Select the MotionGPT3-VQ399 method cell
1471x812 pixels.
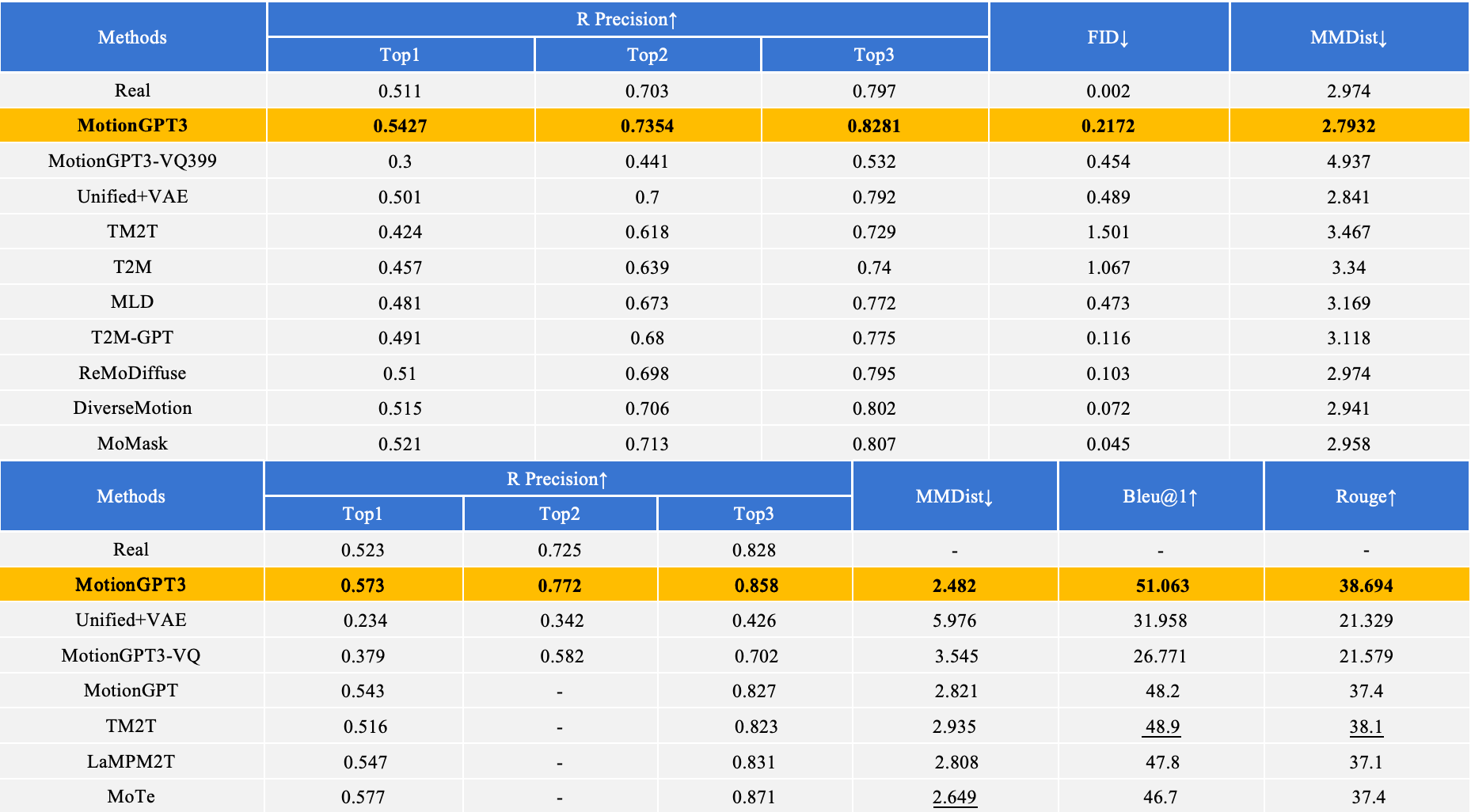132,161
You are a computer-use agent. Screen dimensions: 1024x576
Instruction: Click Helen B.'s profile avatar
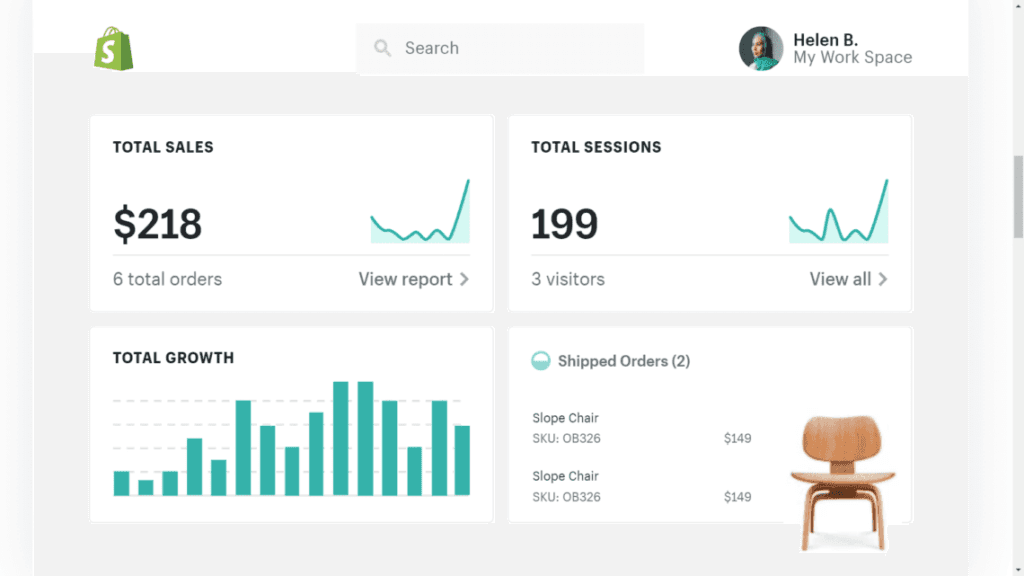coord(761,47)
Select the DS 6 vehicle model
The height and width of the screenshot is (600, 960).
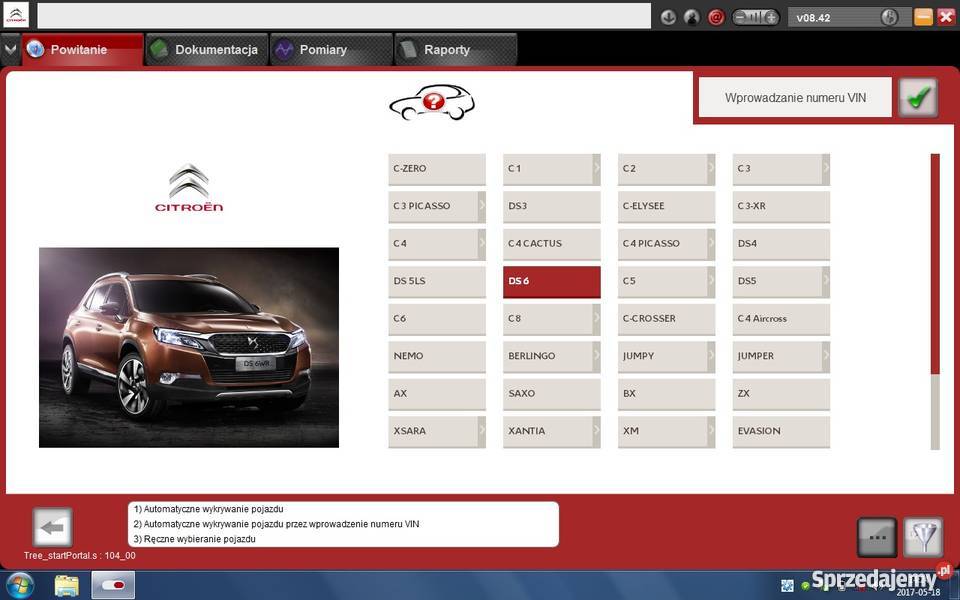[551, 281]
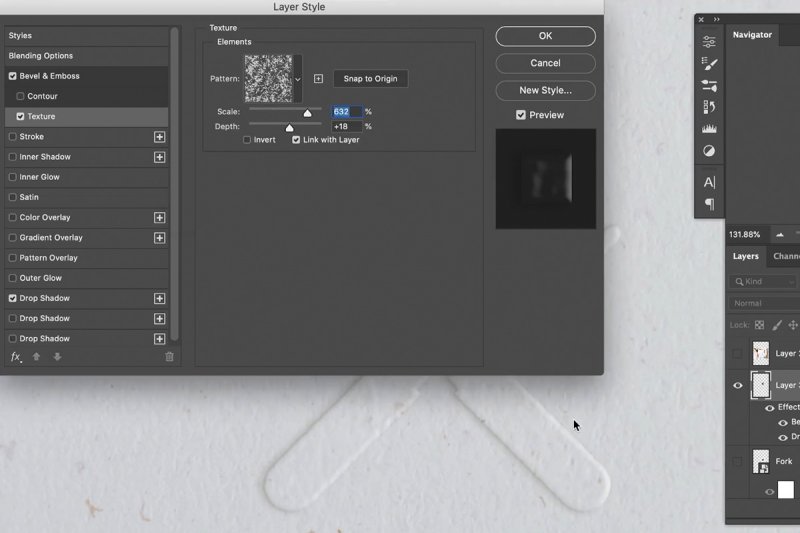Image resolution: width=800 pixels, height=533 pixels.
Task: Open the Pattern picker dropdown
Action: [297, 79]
==
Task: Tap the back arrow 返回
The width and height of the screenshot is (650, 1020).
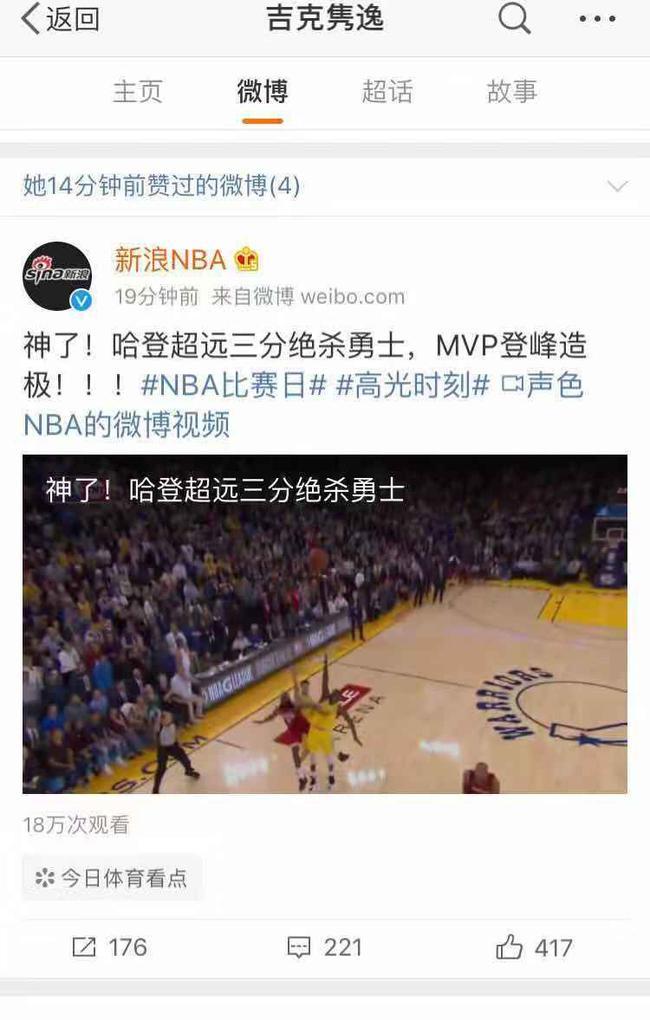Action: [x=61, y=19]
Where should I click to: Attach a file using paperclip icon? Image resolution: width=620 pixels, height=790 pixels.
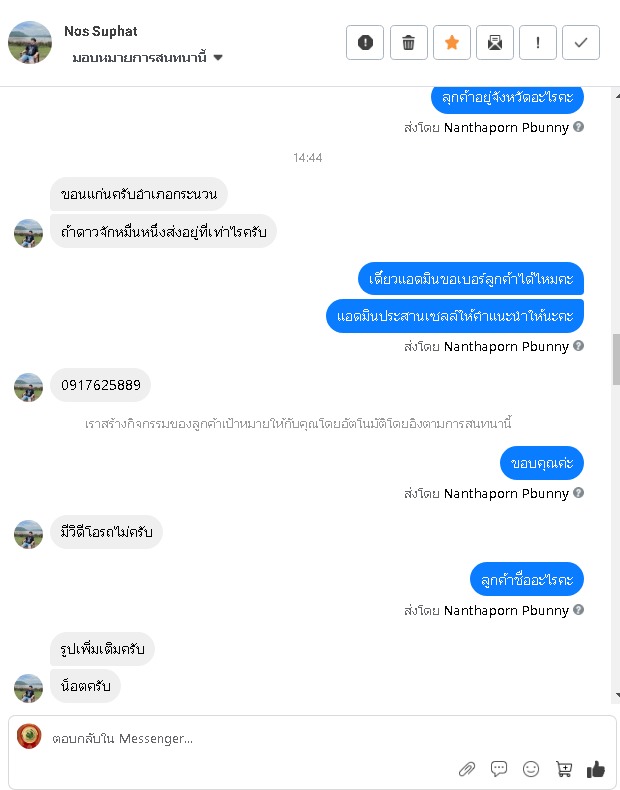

PROBLEM TO WORK ON ->
Your answer should be a single number: the count of lines in the entries that contain "Select".

SOLUTION ->
2